De plus, les citoyens français ont du mal à s’identifier en tant que musulmans dans un contexte éthique. Par exemple, le travail de terrain de deux ans de Karim dans la banlieue de Paris met en évidence la difficulté de vivre de manière éthique dans un contexte français. En France, l’État revendique sa neutralité dans le domaine religieux, mais intervient également pour créer de nouvelles institutions. En fin de compte, cette situation est paradoxale. Si l’État tente de construire des mosquées en France, le gouvernement français sera contraint de les financer.

Le gouvernement français a également proposé une législation visant à obliger les groupes religieux à divulguer leurs financements étrangers. Plus précisément, le projet de loi interdirait aux citoyens français de financer des groupes religieux qui sont perçus comme étant anti-occidentaux. Macron a déjà menacé de dissoudre Milli Gorus, l’association turque qui soutient la mosquée de Strasbourg. M. Berseghian a rejeté la proposition de M. Macron, et son maire du Parti des Verts était furieux à l’idée que le gouvernement turc s’immisce dans ses affaires. En conséquence, Strasbourg doit voter à nouveau pour approuver la construction de la mosquée. Cependant, de nouvelles procédures judiciaires compromettront le déblocage des fonds pour la mosquée.

La gouvernementalité laïque de l’Islam

La gouvernementalité laïque de la France limitent les communautés musulmanes et une nouvelle loi contre l’islam pourrait exacerber ces inégalités. Cette nouvelle loi empêcherait les organisations religieuses de recevoir des fonds publics pour construire des mosquées. En France, ce type de gouvernementalité est une source de désavantage important pour les musulmans, dont le nombre a diminué au cours des dernières décennies. En France, la population musulmane est composée en grande partie d’immigrants, qui sont souvent victimes de discrimination et de mauvais traitements.

L’État utilise la dichotomie culture-religion pour exercer un contrôle sur les mosquées. Il exige des acteurs locaux, qui sont musulmans, de convertir leur lieu de culte du statut culturel de 1901 au statut religieux de 1905 afin de pouvoir prétendre à des avantages fiscaux.
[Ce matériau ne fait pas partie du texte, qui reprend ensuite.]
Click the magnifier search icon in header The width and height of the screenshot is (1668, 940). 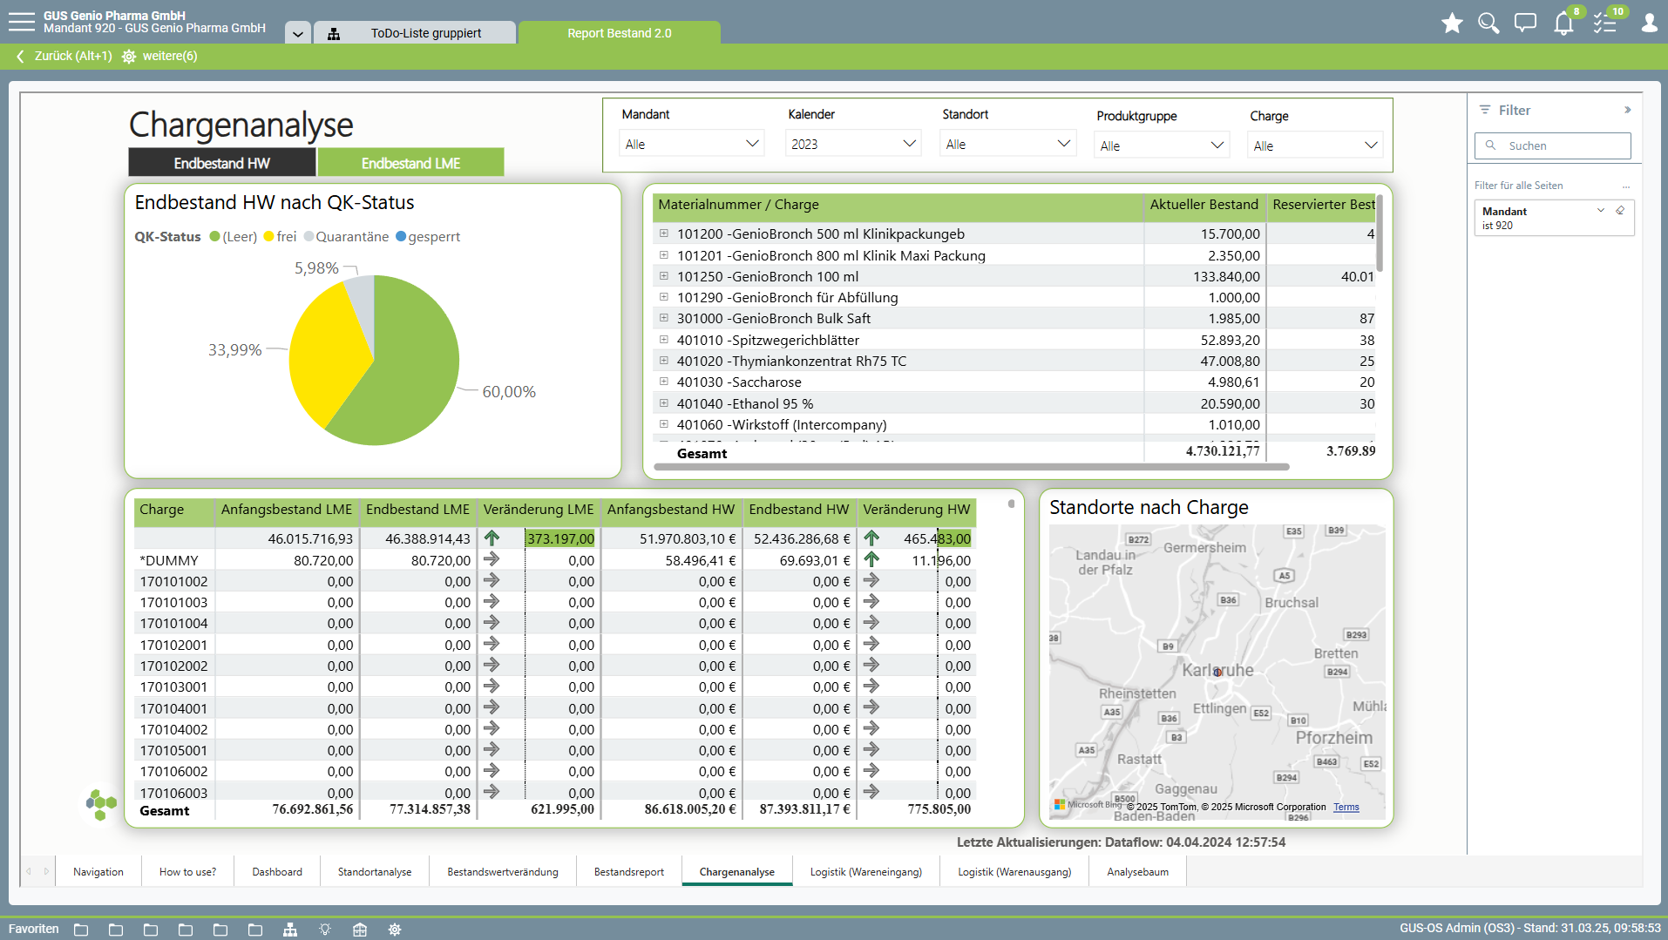(1488, 24)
Ce processus s’accompagne toutefois de limitations financières strictes et d’obligations comptables rigides, et il sert également de critère pour juger si les acteurs sont réellement musulmans ou non. Par conséquent, les demandes de fonds publics sont fréquemment refusées, même si ces acteurs sont musulmans.
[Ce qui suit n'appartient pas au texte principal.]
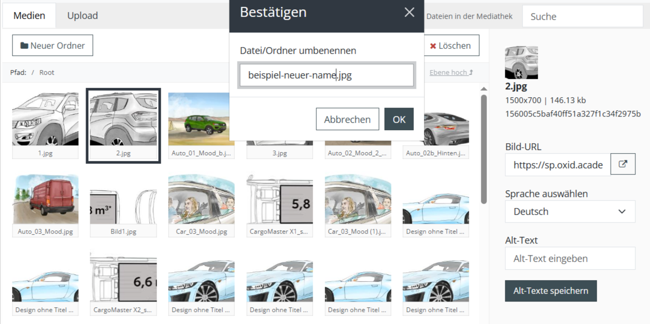Screen dimensions: 650x324
Task: Click the Alt-Text eingeben field
Action: click(x=570, y=259)
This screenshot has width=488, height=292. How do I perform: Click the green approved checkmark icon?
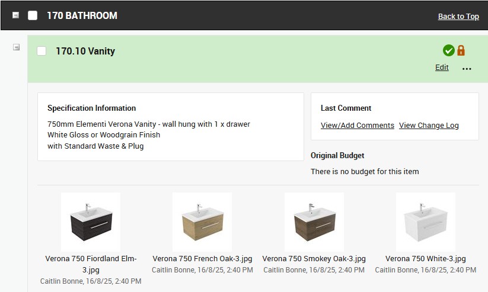pos(448,51)
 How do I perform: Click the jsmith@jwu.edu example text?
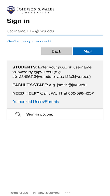[x=72, y=85]
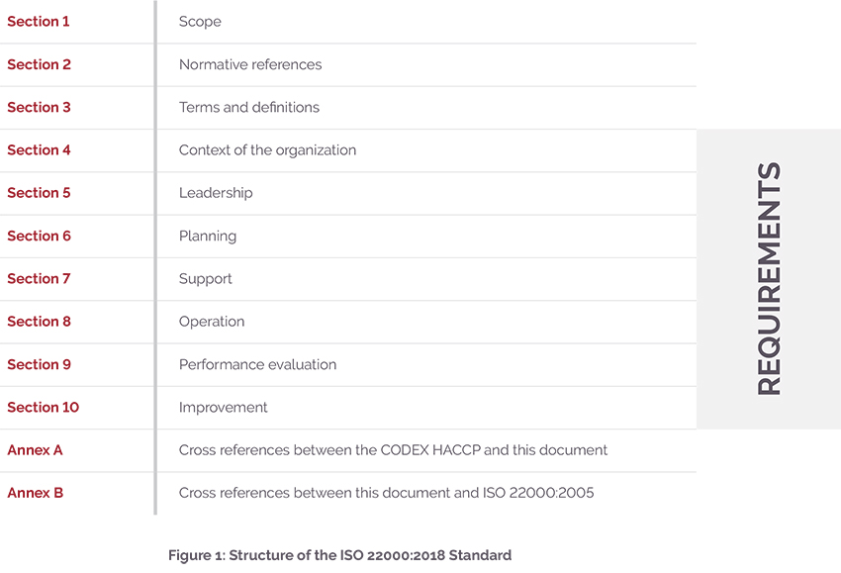Click the Section 10 label

(x=43, y=407)
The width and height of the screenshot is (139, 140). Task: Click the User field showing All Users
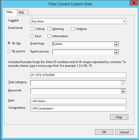[78, 101]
L’un des problèmes de la construction d’une mosquée en France est le manque de ressources pour construire un bâtiment. Se tourner vers des donateurs internationaux pour construire une mosquée soulève donc un certain nombre de questions éthiques. La loi contre l’islamisme devrait être adoptée par le Sénat français ce mois-ci. La laïcité du gouvernement français, qui a établi une ligne de démarcation entre l’État et l’Église, complique encore les choses.
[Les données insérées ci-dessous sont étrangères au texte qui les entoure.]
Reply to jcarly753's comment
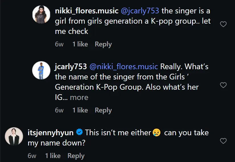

En outre, la présence islamique a joué un rôle majeur dans le renforcement des récits préservant le passé. En effet, l’islam est devenu la raison la plus importante pour l’État français de lier la religion et l’identité nationale, et un objet central du débat public lors des moments critiques de l’autoréflexion nationale. En fin de compte, le déclin du christianisme est la force motrice derrière la soi-disant « culturalisation » de la religion en France.